ST. GEORGE — The Saddle Fire in the Pine Valley Wilderness of the Dixie National Forest continues to rage on, increasing in size by nearly 100 acres Monday and now burning at 1,329 acres with five percent containment. Officials said backing fires have advanced the fire perimeter closer to the fuel breaks around Pine Valley.
Fire managers have scheduled a public meeting Monday evening to update the community on fire operations.
The Washington County Sheriff’s Office Monday is still asking residents and property owners to voluntarily evacuate the area given the risk and fast moving flames and to limit the number of people in the area threatened by fire.
Fire personnel have identified approximately 500 at-risk properties in the burn area.
Area closures in and around the Pine Valley area remain in effect on the Dixie National Forest. The Pine Valley Recreation Area also remains closed to all uses.
There are currently 675 firefighters and supporting resources assigned to the incident, fighting the lightning-caused fire day and night, the U.S. Forest Service said Monday. The estimated cost to date for fighting the fire is $4.5 million.

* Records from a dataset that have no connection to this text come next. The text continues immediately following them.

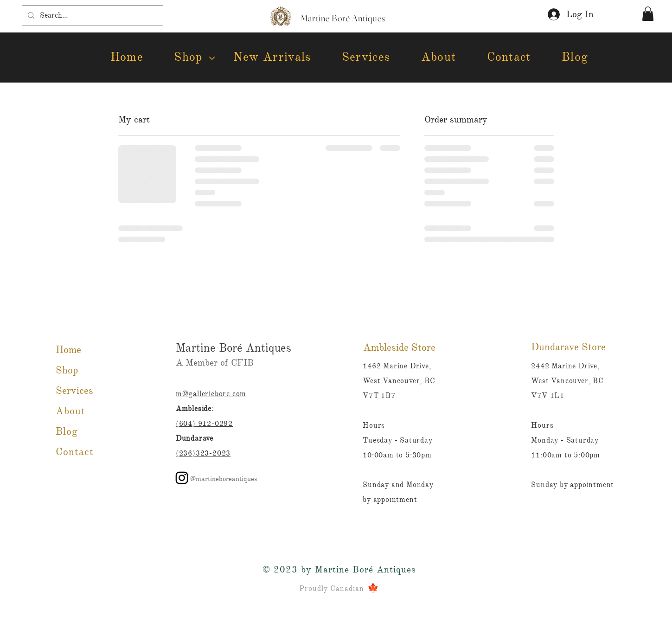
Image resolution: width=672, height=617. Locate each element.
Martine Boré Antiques (233, 347)
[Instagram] (182, 478)
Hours (542, 425)
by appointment (390, 500)
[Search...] (91, 15)
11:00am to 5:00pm (565, 455)
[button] (648, 13)
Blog (67, 431)
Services (74, 390)
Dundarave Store (568, 347)
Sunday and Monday (399, 485)
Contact (75, 451)
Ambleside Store (399, 347)
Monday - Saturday (565, 440)
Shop (67, 370)
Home (68, 349)
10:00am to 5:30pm (397, 455)
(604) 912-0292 (204, 424)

Fire crews are using aerial ignition operations Monday to check the fire on the southeast side on the main ridge on the west of the avalanche chute in Forsyth Canyon, according to Forest Service officials. Air tankers and heavy helicopters have used more than 22,000 gallons of retardant and water to prevent the fire from moving onto the southern face of Saddle Mountain.
“While day crews improve fuel breaks and scout the terrain, night crews,” fire officials said, “including engines and hotshot crews patrol areas threatened by the fire, prepared to pick up spot fires and encroaching flames if needed.”
Incident Meteorologist Jeff Colton and his team prepared a weather balloon for launch Monday morning. According to the U.S. Forest Service, the balloon will measure temperature, relative humidity, wind speeds, wind direction and atmospheric pressure readings as it rises through the atmosphere.
“These measurements provide better accuracy for computer modeling to predict the weather over the Saddle Fire,” fire managers said. “Understanding what the local weather will do over a wildfire is critical to safety, long term planning, strategy, and tactics. Weather is one of the major factors that will predict how a wildfire will burn.”
With the fire burning in areas filled with unnecessary risk and hazards to firefighters, officials said Sunday, fire managers believe a significant moisture event is needed for multiple days to extinguish the blaze.
The National Weather Service issued a fire weather alert Sunday afternoon, forecasting thunderstorms and widely scattered showers over Southern Utah for Tuesday. According to the alert, however, the storm may produce gusty outflow winds and lightning, the combination of which could well fuel existing fires and contribute to new fire starts in the region.
The fire remains most active in the Lloyd and Forsyth canyons, burning mostly in the downed logs and underbrush in the conifer stands.
Fire growth will continue to the east, northeast and southeast in Lloyd Canyon with limited spread to the northwest and west, officials said. Areas with live, green oak and mahogany are limiting the spread of the fire.
Saddle Fire managers will hold a fire operations update meeting at 7 p.m. Monday at the Central Fire Station, 155 E. Center Street, Central.